Stored data entries
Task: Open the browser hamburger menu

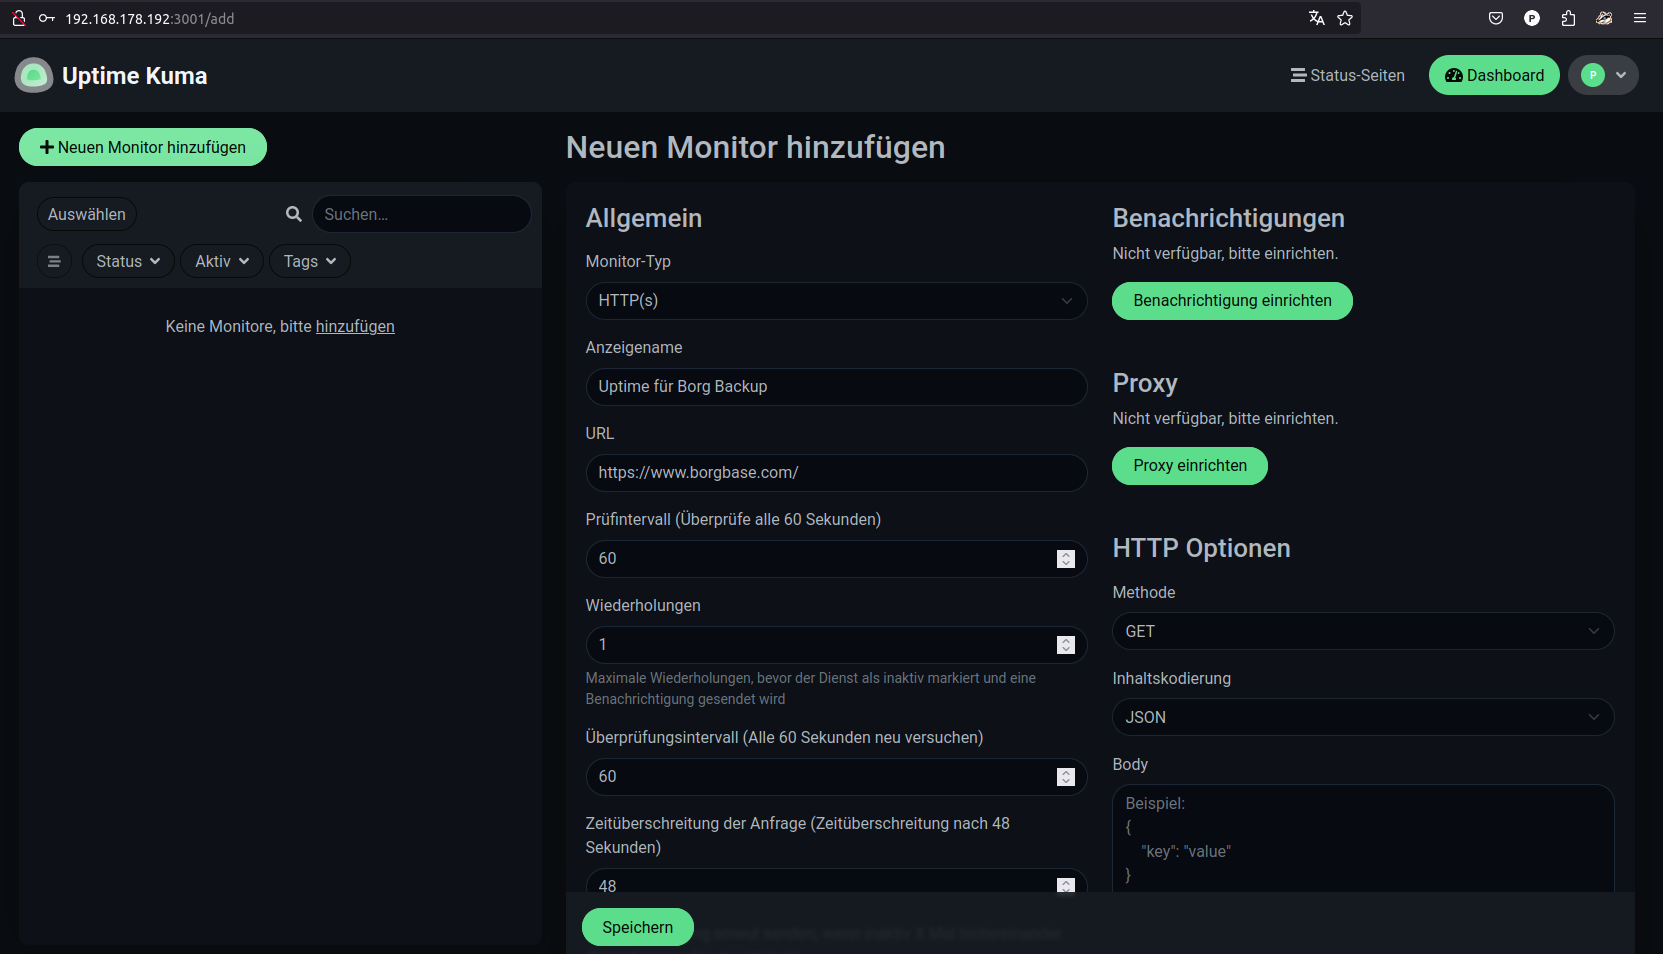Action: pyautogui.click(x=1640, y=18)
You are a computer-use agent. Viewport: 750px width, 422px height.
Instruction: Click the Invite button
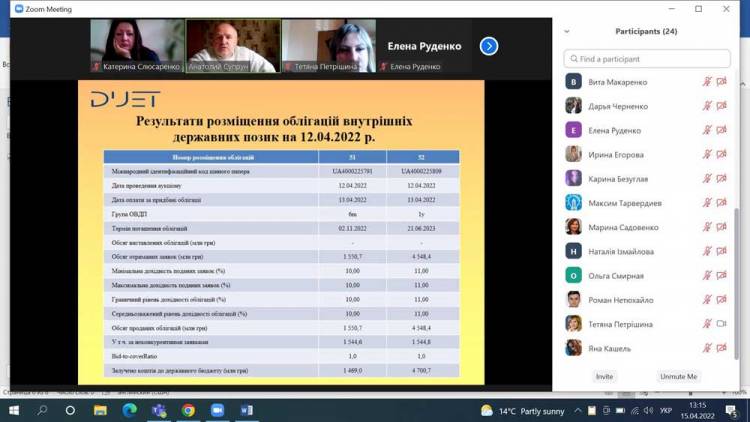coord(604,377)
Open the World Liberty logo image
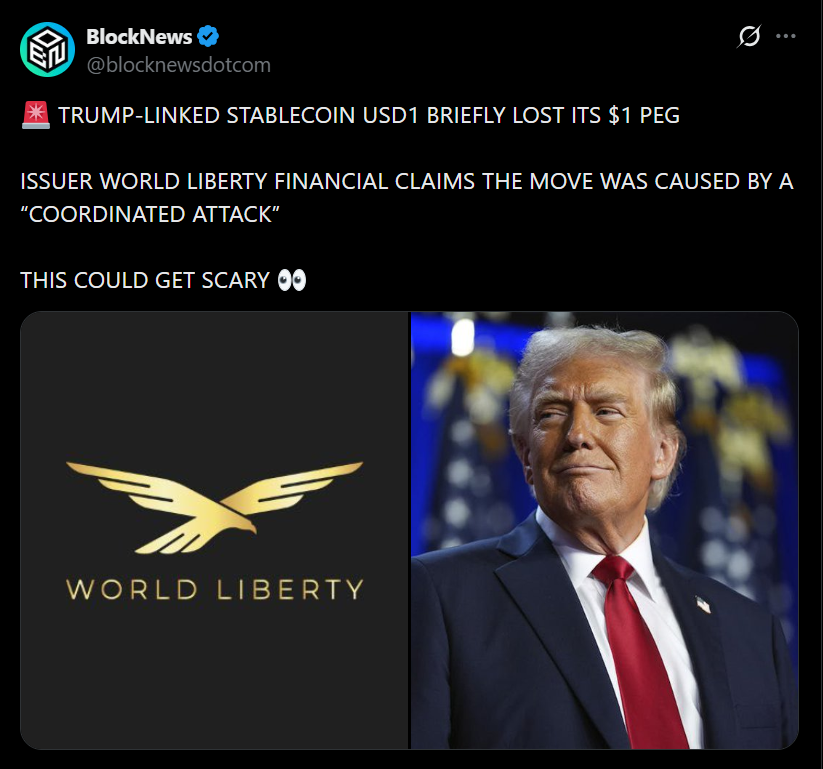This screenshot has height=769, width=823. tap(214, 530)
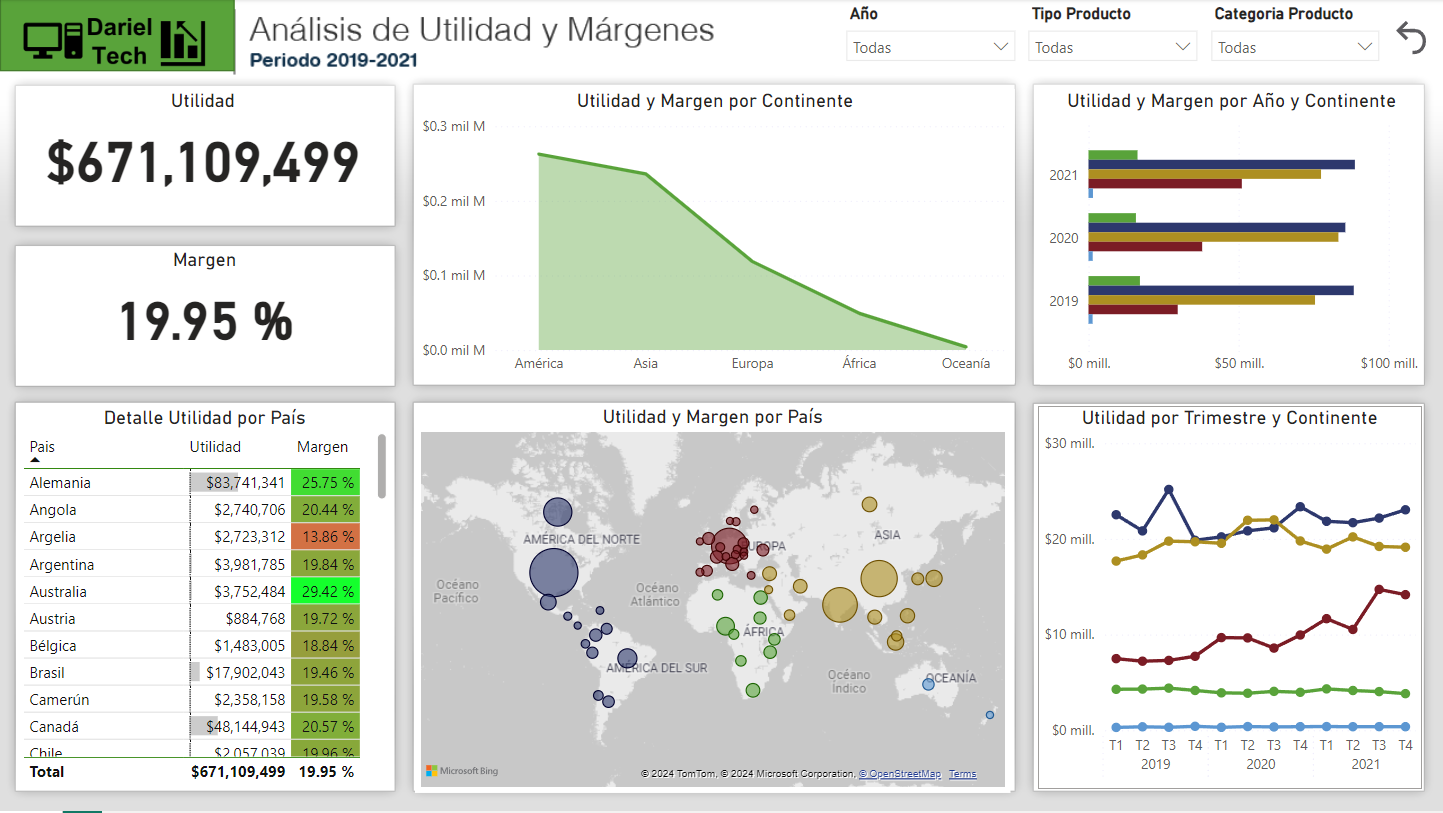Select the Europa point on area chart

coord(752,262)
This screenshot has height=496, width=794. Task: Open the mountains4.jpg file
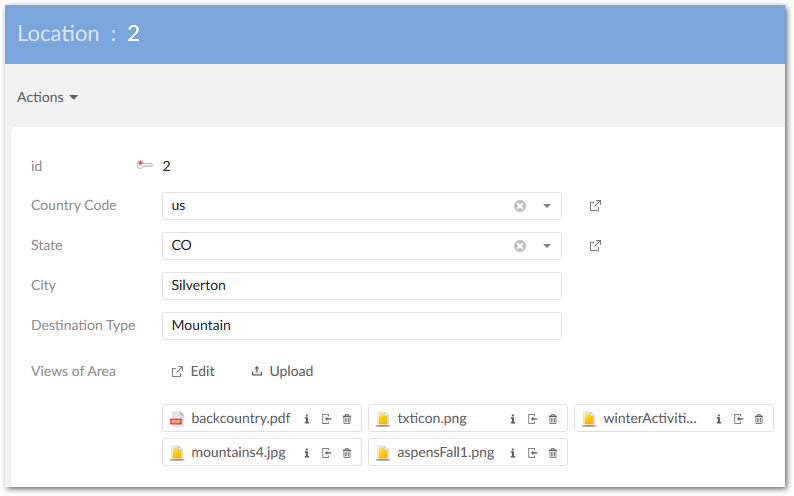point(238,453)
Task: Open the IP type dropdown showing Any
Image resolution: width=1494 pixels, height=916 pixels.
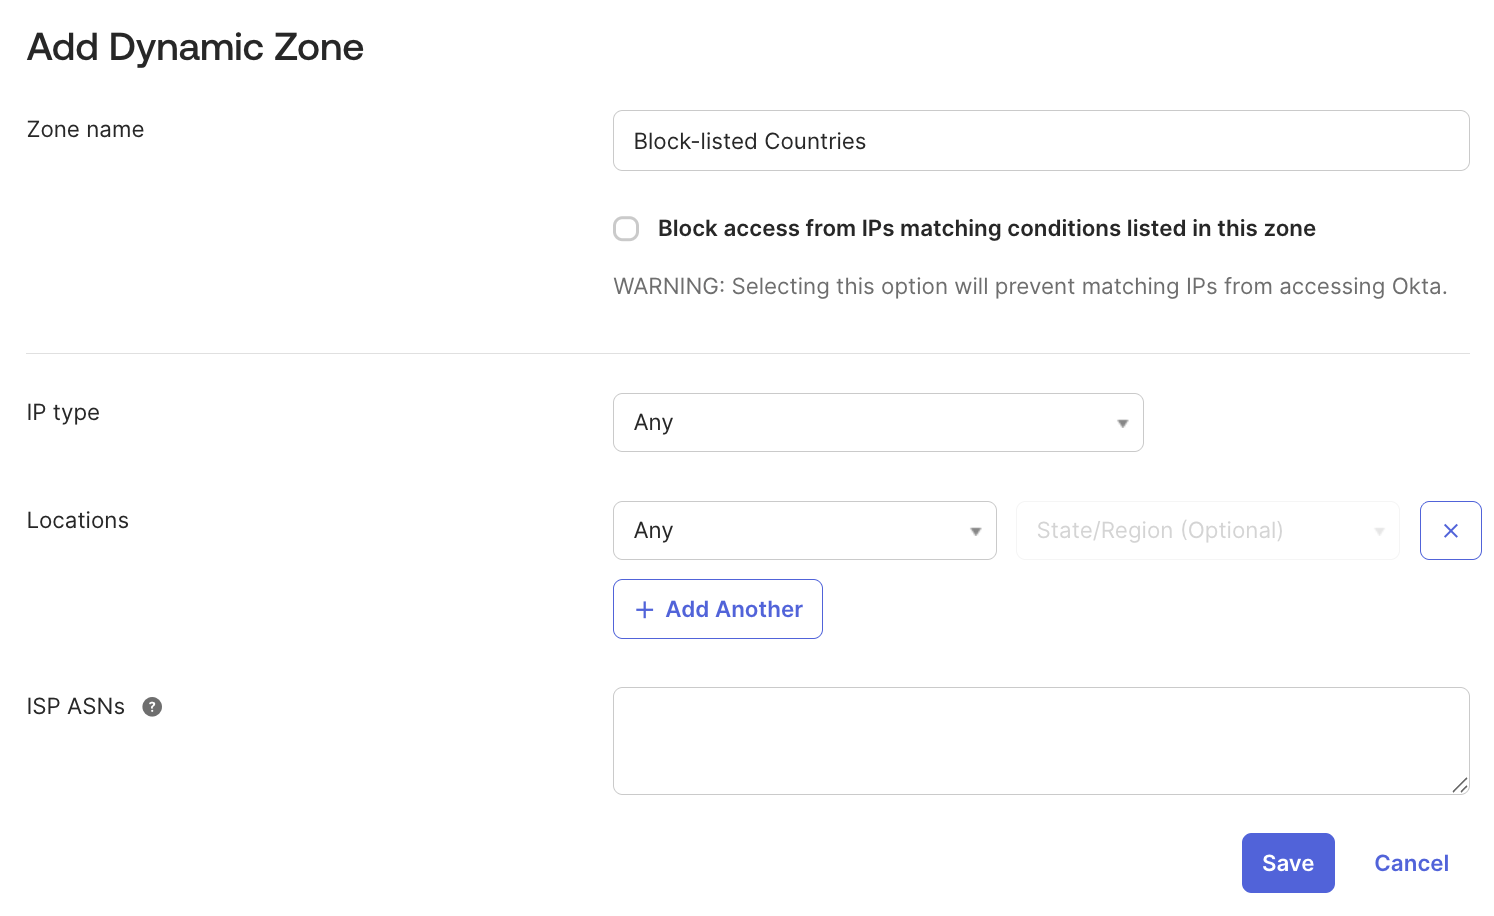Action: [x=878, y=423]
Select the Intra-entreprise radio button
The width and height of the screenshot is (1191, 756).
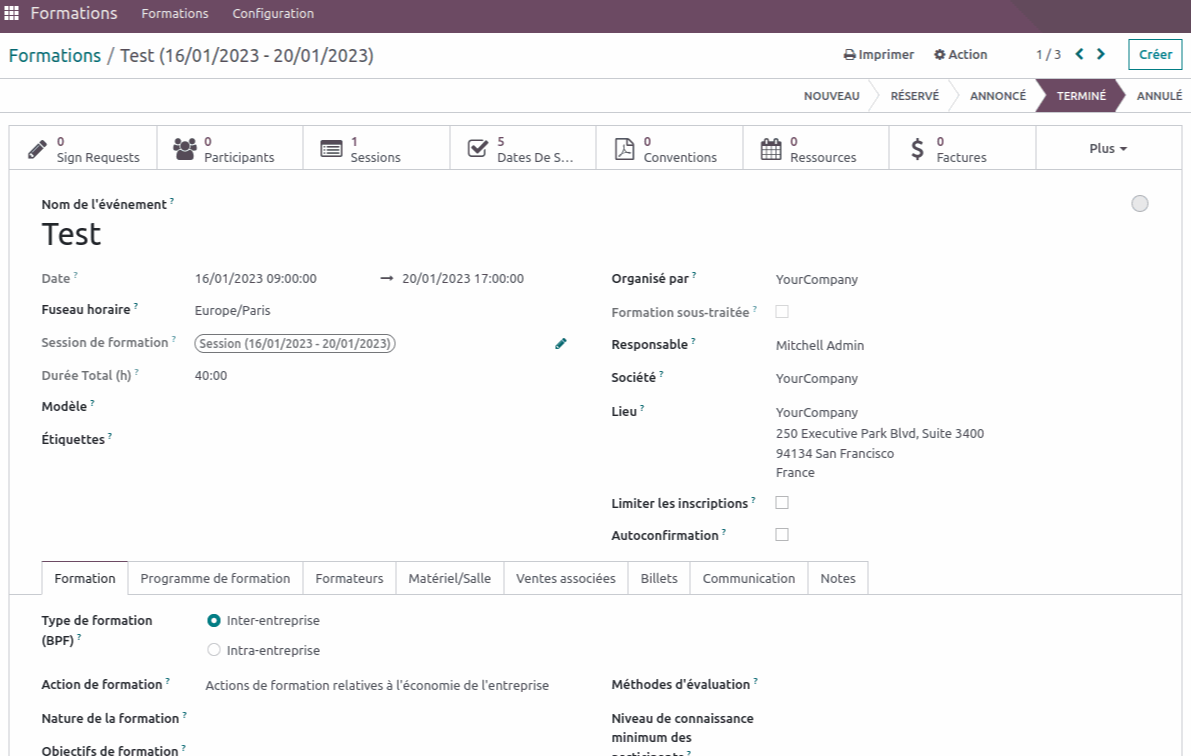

▶ **Work request**
Output all the data, exactly, without images.

▶ **Answer section**
Task: Open the browser hamburger menu

Action: pyautogui.click(x=1640, y=18)
You are a computer-use agent. Viewport: 750px width, 422px height.
Instruction: Click the Invite button
coord(604,377)
Open the World Liberty logo image
This screenshot has height=769, width=823. tap(214, 530)
Select the Europa point on area chart

coord(752,262)
This screenshot has height=496, width=794. Task: Open the mountains4.jpg file
point(238,453)
Task: Open the IP type dropdown showing Any
Image resolution: width=1494 pixels, height=916 pixels.
Action: [x=878, y=423]
Select the Intra-entreprise radio button
The width and height of the screenshot is (1191, 756).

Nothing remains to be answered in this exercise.